**EXERCISE MATERIALS:**
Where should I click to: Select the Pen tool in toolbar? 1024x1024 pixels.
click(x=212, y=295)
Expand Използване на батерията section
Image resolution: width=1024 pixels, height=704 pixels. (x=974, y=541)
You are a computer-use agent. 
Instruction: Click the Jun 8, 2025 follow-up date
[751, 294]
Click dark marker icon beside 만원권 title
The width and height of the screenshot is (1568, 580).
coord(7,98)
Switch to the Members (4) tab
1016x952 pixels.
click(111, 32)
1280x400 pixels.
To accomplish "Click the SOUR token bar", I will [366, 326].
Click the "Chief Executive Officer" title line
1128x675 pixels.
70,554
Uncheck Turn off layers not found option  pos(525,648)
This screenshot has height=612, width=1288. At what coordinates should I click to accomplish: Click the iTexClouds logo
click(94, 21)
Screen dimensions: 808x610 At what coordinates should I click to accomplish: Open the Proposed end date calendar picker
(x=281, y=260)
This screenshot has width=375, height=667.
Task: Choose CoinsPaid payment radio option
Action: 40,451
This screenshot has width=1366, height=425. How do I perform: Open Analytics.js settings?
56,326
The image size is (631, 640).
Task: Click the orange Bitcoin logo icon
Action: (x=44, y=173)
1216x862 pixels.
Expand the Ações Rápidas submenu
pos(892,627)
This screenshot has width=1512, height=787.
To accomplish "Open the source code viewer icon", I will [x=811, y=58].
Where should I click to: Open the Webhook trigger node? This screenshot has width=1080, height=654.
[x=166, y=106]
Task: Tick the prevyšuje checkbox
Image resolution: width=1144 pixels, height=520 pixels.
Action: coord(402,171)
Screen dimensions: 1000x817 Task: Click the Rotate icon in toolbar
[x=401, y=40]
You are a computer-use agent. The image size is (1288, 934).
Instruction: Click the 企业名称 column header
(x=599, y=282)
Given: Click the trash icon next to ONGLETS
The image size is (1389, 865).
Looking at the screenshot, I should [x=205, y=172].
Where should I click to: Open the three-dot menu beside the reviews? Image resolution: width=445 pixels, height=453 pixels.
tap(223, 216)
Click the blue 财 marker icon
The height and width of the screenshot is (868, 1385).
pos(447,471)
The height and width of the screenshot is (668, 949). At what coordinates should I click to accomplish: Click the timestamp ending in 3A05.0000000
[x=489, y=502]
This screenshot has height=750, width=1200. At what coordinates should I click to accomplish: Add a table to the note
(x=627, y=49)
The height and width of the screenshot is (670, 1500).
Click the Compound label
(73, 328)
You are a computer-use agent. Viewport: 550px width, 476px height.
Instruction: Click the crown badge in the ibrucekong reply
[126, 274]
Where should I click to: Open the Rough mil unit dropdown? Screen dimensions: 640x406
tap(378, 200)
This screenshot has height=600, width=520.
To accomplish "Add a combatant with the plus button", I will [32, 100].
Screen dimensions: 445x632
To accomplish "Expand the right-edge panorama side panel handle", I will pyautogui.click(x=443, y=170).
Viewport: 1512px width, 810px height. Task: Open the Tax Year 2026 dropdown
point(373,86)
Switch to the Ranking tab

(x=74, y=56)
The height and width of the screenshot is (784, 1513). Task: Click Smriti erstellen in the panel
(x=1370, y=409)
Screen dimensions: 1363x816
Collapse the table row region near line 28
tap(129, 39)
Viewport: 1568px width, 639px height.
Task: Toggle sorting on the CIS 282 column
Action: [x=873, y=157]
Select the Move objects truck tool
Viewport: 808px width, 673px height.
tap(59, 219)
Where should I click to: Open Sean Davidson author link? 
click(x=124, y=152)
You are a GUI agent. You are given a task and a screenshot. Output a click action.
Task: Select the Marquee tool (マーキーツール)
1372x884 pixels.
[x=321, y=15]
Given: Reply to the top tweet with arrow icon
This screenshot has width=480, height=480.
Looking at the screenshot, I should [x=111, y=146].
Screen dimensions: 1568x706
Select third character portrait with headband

**INSTRUCTIONS FOR THE TASK:** Would you set down every record again, exactly as it appears above?

**RESPONSE BELOW:**
Where should I click to: Select the Pen tool in toolbar? 1024x1024 pixels.
click(x=212, y=295)
Expand Използване на батерията section
Image resolution: width=1024 pixels, height=704 pixels. (x=974, y=541)
You are a computer-use agent. 
Instruction: Click the Jun 8, 2025 follow-up date
[751, 294]
Click dark marker icon beside 만원권 title
The width and height of the screenshot is (1568, 580).
coord(7,98)
Switch to the Members (4) tab
1016x952 pixels.
click(111, 32)
1280x400 pixels.
To accomplish "Click the SOUR token bar", I will [366, 326].
Click the "Chief Executive Officer" title line
1128x675 pixels.
70,554
Uncheck Turn off layers not found option  pos(525,648)
This screenshot has height=612, width=1288. At what coordinates should I click to accomplish: Click the iTexClouds logo
click(94, 21)
Screen dimensions: 808x610 At what coordinates should I click to accomplish: Open the Proposed end date calendar picker
(x=281, y=260)
This screenshot has width=375, height=667.
Task: Choose CoinsPaid payment radio option
Action: 40,451
This screenshot has width=1366, height=425. How do I perform: Open Analytics.js settings?
56,326
The image size is (631, 640).
Task: Click the orange Bitcoin logo icon
Action: (x=44, y=173)
1216x862 pixels.
Expand the Ações Rápidas submenu
pos(892,627)
This screenshot has width=1512, height=787.
To accomplish "Open the source code viewer icon", I will [x=811, y=58].
Where should I click to: Open the Webhook trigger node? This screenshot has width=1080, height=654.
[x=166, y=106]
Task: Tick the prevyšuje checkbox
Image resolution: width=1144 pixels, height=520 pixels.
Action: coord(402,171)
Screen dimensions: 1000x817 Task: Click the Rotate icon in toolbar
[x=401, y=40]
You are a computer-use agent. The image size is (1288, 934).
Instruction: Click the 企业名称 column header
(x=599, y=282)
Given: Click the trash icon next to ONGLETS
The image size is (1389, 865).
Looking at the screenshot, I should [x=205, y=172].
Where should I click to: Open the three-dot menu beside the reviews? Image resolution: width=445 pixels, height=453 pixels.
tap(223, 216)
Click the blue 财 marker icon
The height and width of the screenshot is (868, 1385).
pos(447,471)
The height and width of the screenshot is (668, 949). At what coordinates should I click to accomplish: Click the timestamp ending in 3A05.0000000
[x=489, y=502]
This screenshot has height=750, width=1200. At what coordinates should I click to accomplish: Add a table to the note
(x=627, y=49)
The height and width of the screenshot is (670, 1500).
Click the Compound label
(73, 328)
You are a computer-use agent. Viewport: 550px width, 476px height.
Instruction: Click the crown badge in the ibrucekong reply
[126, 274]
Where should I click to: Open the Rough mil unit dropdown? Screen dimensions: 640x406
tap(378, 200)
This screenshot has height=600, width=520.
To accomplish "Add a combatant with the plus button", I will [32, 100].
Screen dimensions: 445x632
To accomplish "Expand the right-edge panorama side panel handle", I will pyautogui.click(x=443, y=170).
Viewport: 1512px width, 810px height. Task: Open the Tax Year 2026 dropdown
point(373,86)
Switch to the Ranking tab

(x=74, y=56)
The height and width of the screenshot is (784, 1513). Task: Click Smriti erstellen in the panel
(x=1370, y=409)
Screen dimensions: 1363x816
Collapse the table row region near line 28
tap(129, 39)
Viewport: 1568px width, 639px height.
Task: Toggle sorting on the CIS 282 column
Action: [x=873, y=157]
Select the Move objects truck tool
Viewport: 808px width, 673px height.
tap(59, 219)
Where should I click to: Open Sean Davidson author link? 
click(x=124, y=152)
You are a GUI agent. You are given a task and a screenshot. Output a click action.
Task: Select the Marquee tool (マーキーツール)
1372x884 pixels.
[x=321, y=15]
Given: Reply to the top tweet with arrow icon
This screenshot has width=480, height=480.
Looking at the screenshot, I should [x=111, y=146].
Screen dimensions: 1568x706
Select third character portrait with headband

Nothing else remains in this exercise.